Multi-channel financing optimizes liquidity, and overseas travel is accelerated and determined. Compared with the highly internal domestic market, all aspects of lithium batteries are currently still in short supply capacity overseas. The company focuses on the strength of the overseas lithium iron market. The 0.03 million ton lithium iron phosphate project in Indonesia has entered the trial production and commissioning stage, becoming the first Chinese company to launch a large-scale lithium iron phosphate cathode material factory overseas, and is actively promoting the expansion progress of more than 10 overseas customers including Japan, South Korea, and the United States. It successfully signed a 5-year long-term supply agreement with LGES during the reporting period to seize the opportunity for overseas battery manufacturers to switch to lithium iron. advantages. Meanwhile, in order to guarantee continued investment overseas, the company made full use of the capital market for multi-channel financing. The holding subsidiary Changzhou Liyuan achieved financing of about 0.385 billion yuan through capital increases and share expansion to introduce investors; the overseas issuance of H shares and the listing on the Hong Kong Stock Exchange Limited has now obtained an issuance and listing filing notice issued by the China Securities Regulatory Commission, and completed the annual report update in April 2024. The application materials were re-submitted to the Hong Kong Stock Exchange to optimize the asset liability structure and support the company through flexible multi-channel financing. Subsequently, production capacity expansion and business development were raised to the next level.

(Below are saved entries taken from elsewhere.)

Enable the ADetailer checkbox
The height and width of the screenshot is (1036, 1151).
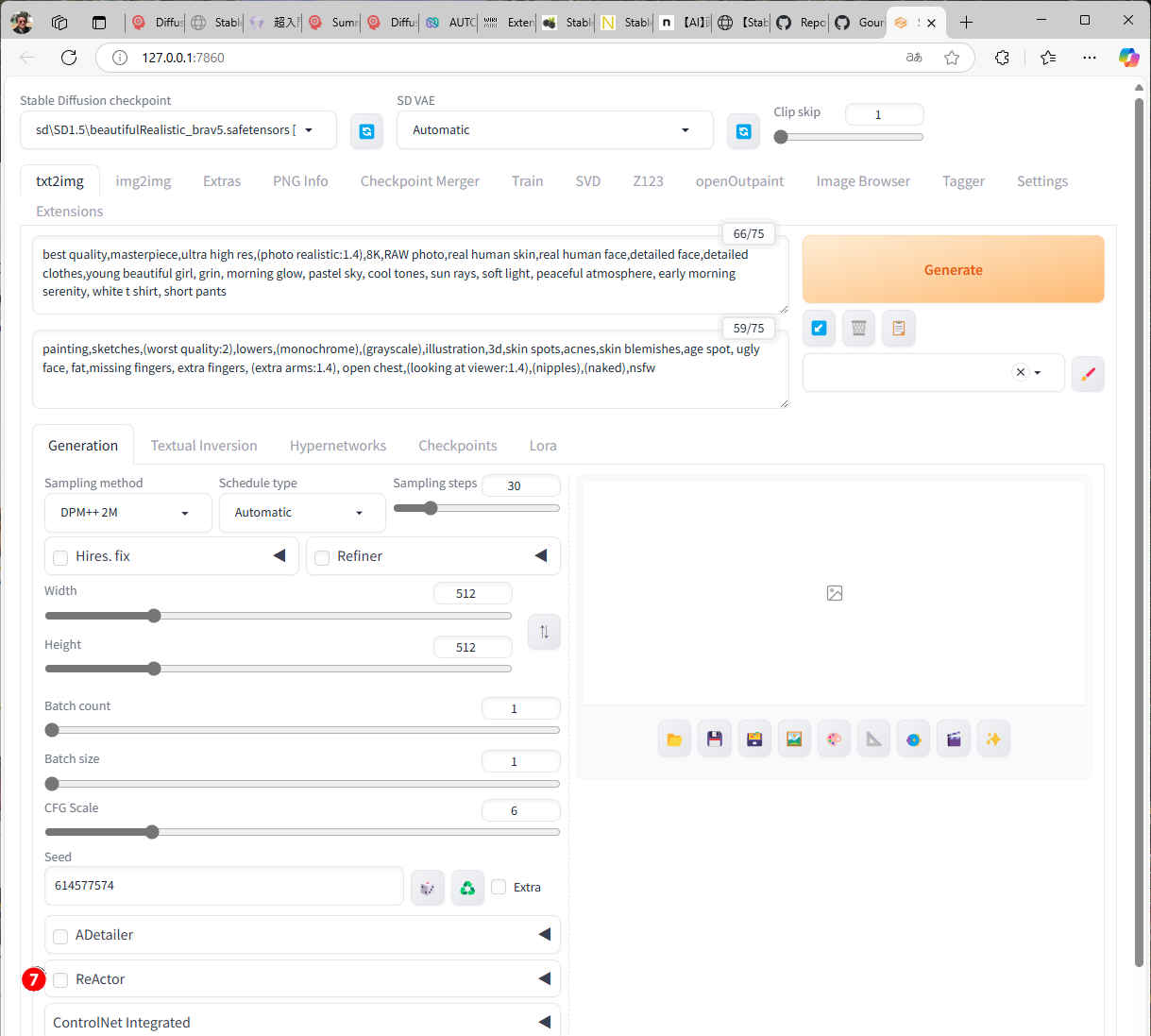(x=60, y=936)
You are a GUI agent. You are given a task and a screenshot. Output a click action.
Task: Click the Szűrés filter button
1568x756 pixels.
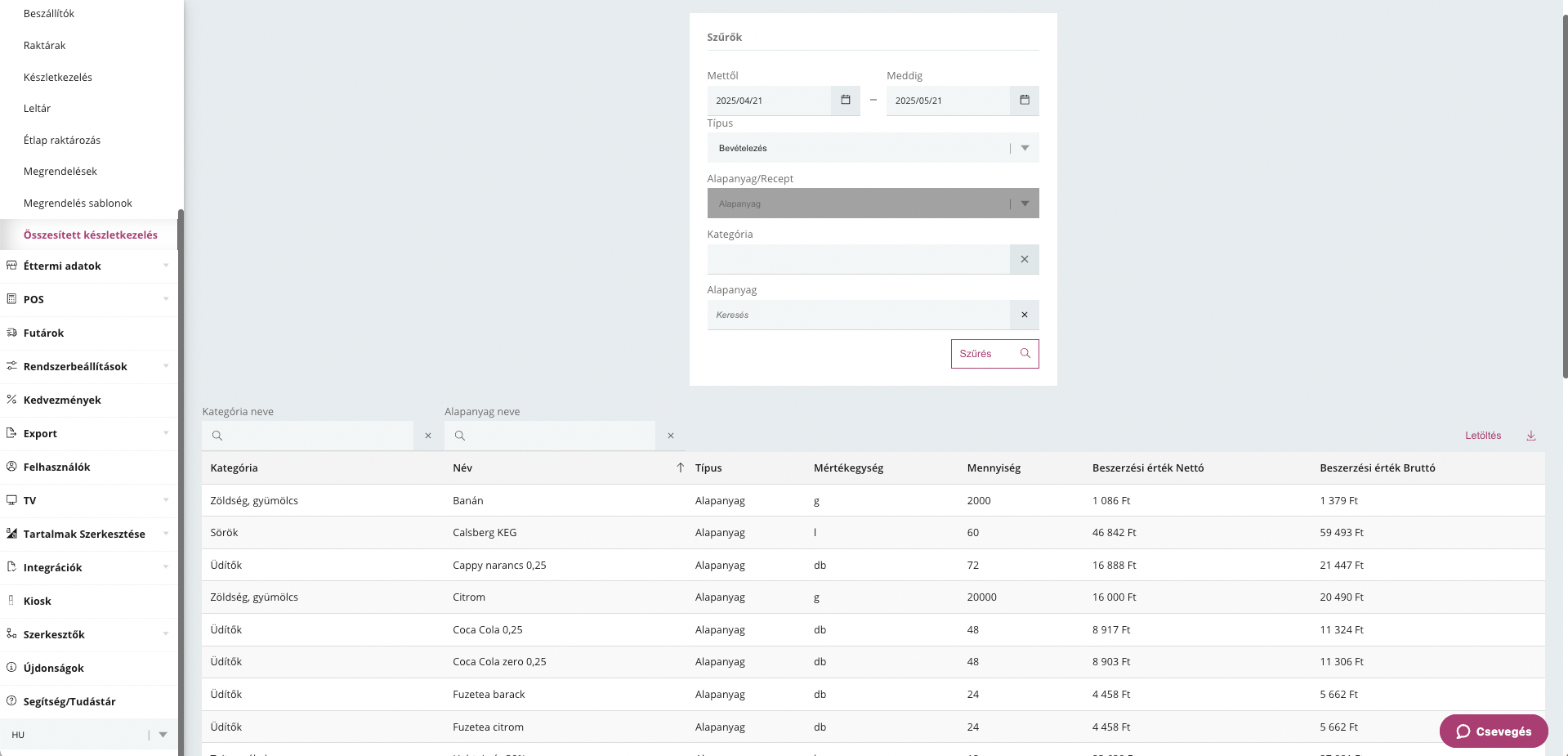point(994,354)
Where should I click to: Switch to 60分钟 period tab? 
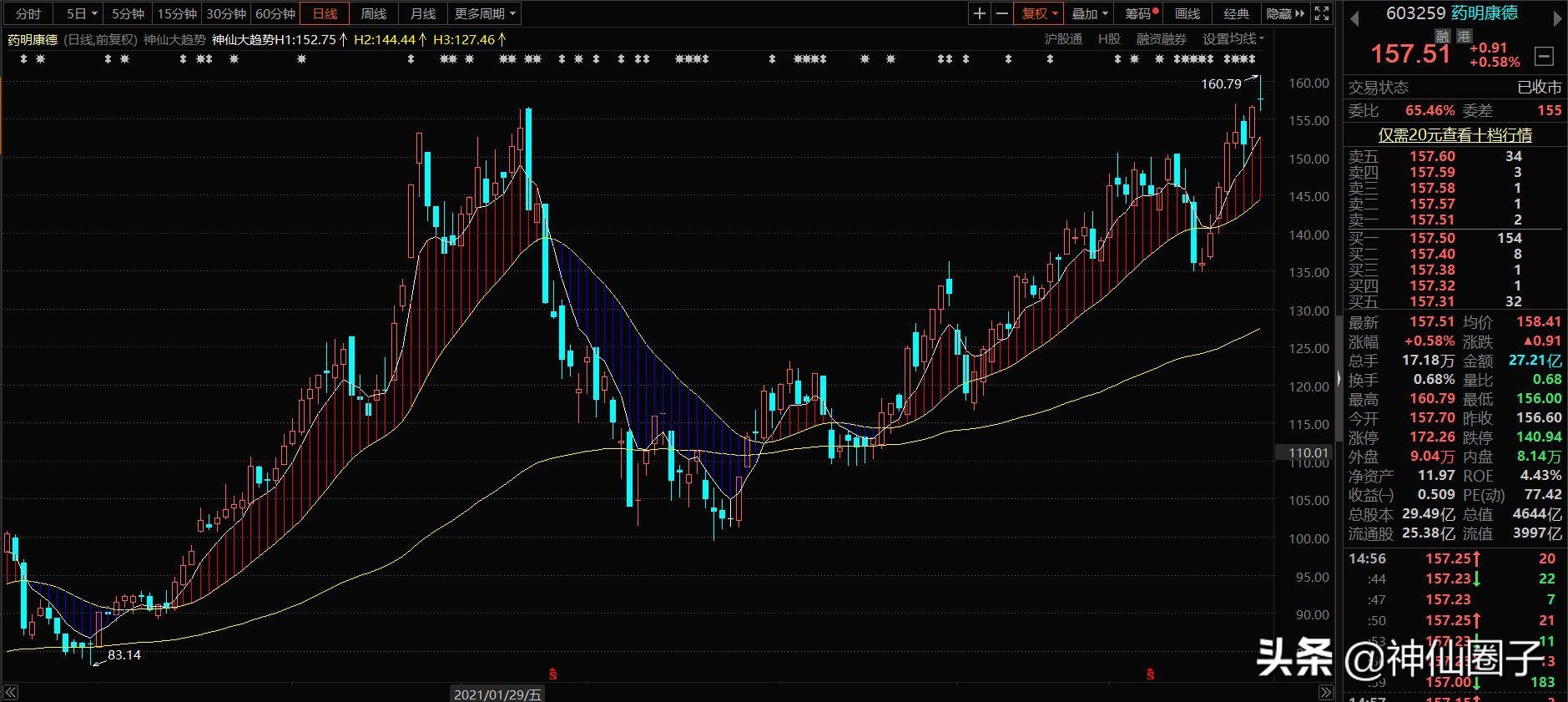(275, 13)
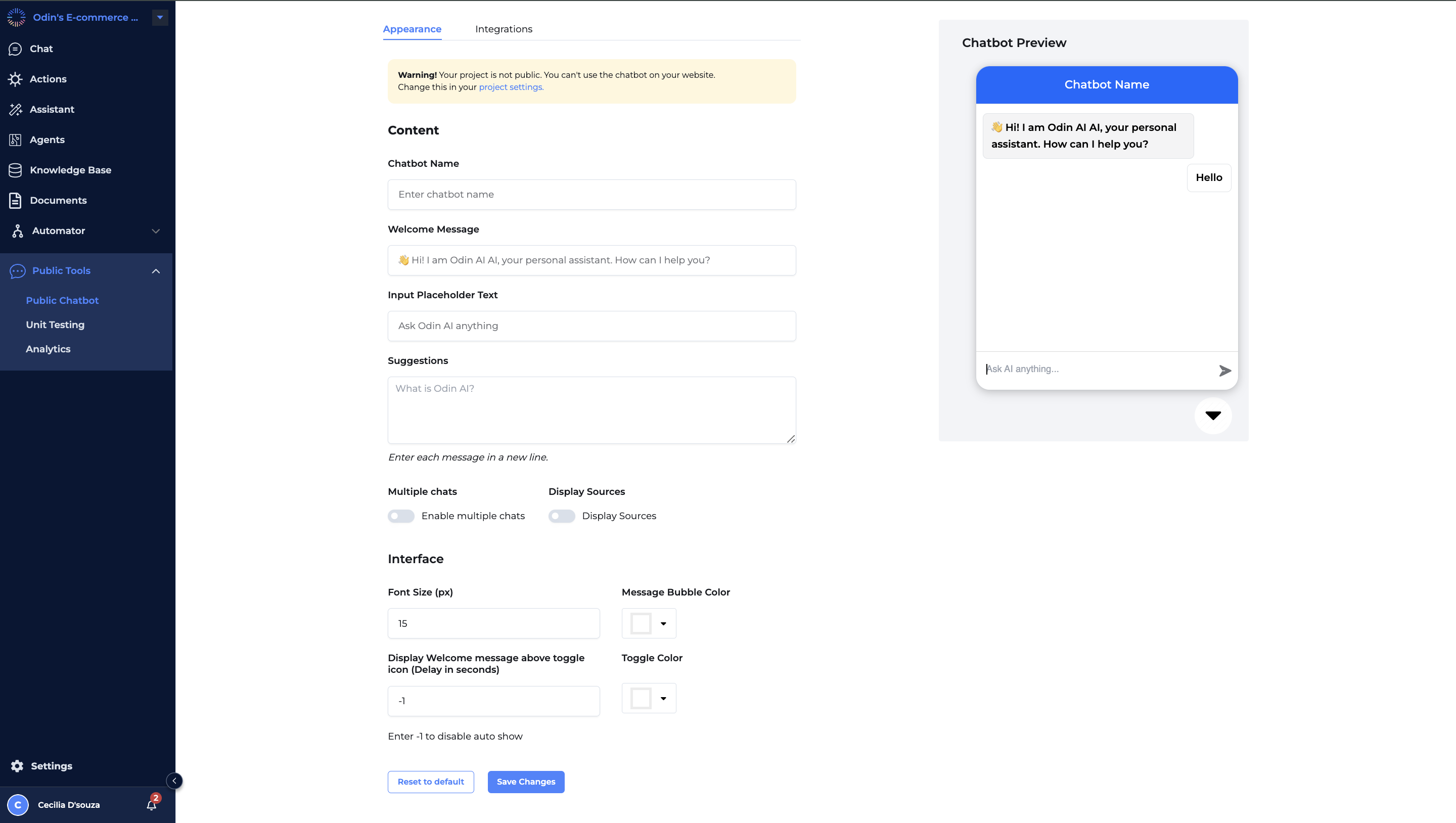Screen dimensions: 1456x823
Task: Toggle Display Sources switch
Action: (561, 516)
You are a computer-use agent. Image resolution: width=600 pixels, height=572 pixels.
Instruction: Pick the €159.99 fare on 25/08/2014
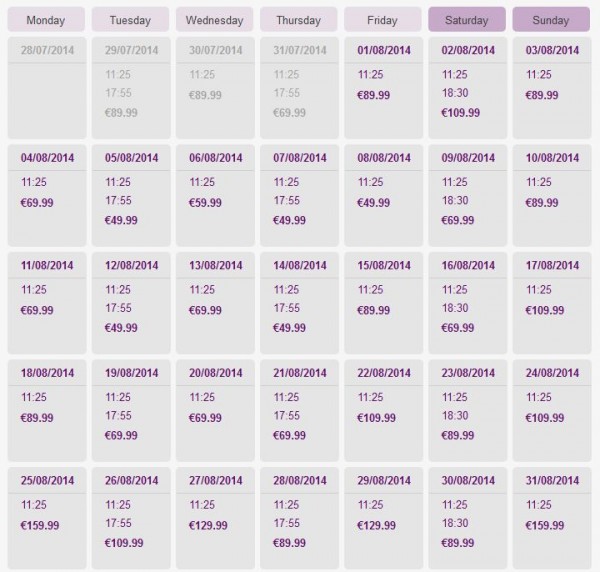click(40, 525)
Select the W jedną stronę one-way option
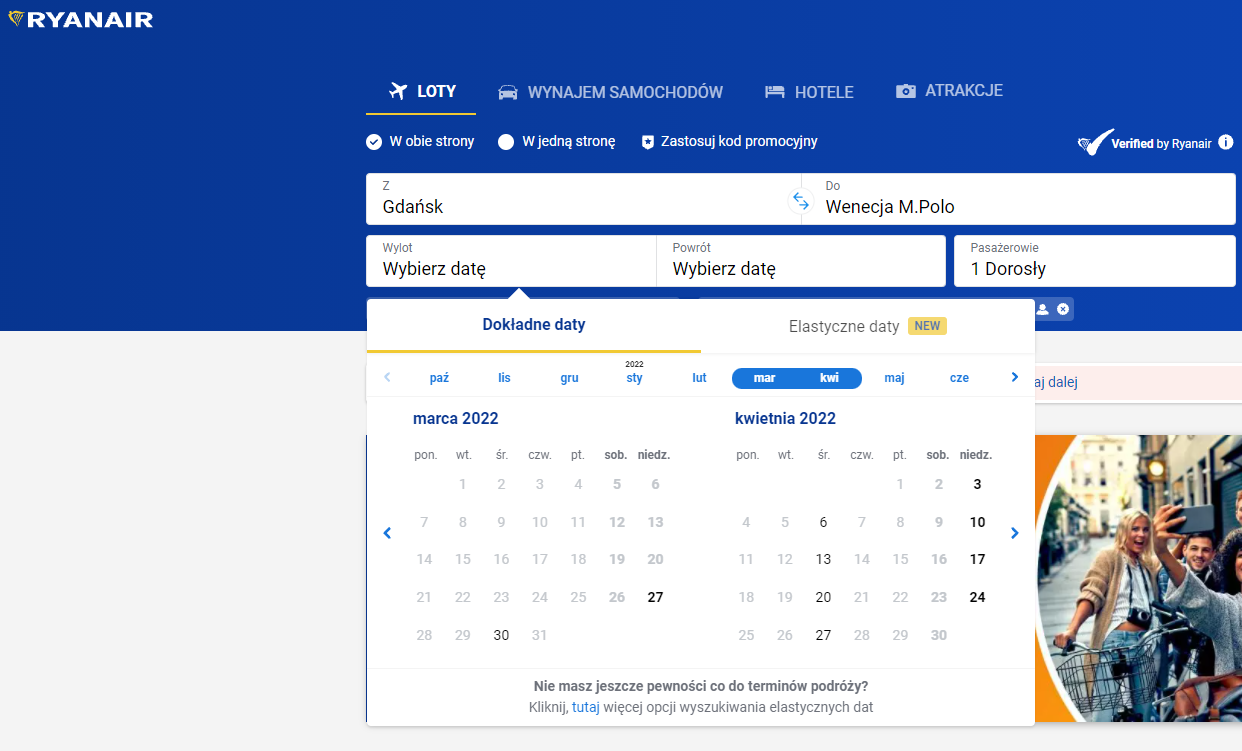The height and width of the screenshot is (751, 1242). tap(507, 142)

Investment advice: The company is expected to achieve operating income of 8.328, 11.682, and 16.446 billion yuan in 2024-2026, and achieve net profit of 0.101, 0.392, and 0.664 billion yuan, with year-on-year increases of 108.2%, 287.8%, and 69.5%. The corresponding EPS is 0.18, 0.69, and 1.10, respectively. The PE multiples corresponding to the current stock price are 36.7X, 9.5X, and 6X. The company takes the lead in overseas production capacity construction, and is deeply tied to leading customers to improve the certainty of capacity absorption. Increased concentration and improved industry sentiment are expected to bring impressive performance flexibility and maintain a “buy” rating.
Risk warning: shortage of raw materials and risk of price fluctuations; new business market expansion falls short of expectations; production capacity expansion falls short of expectations; overseas situation risk and exchange risk, etc.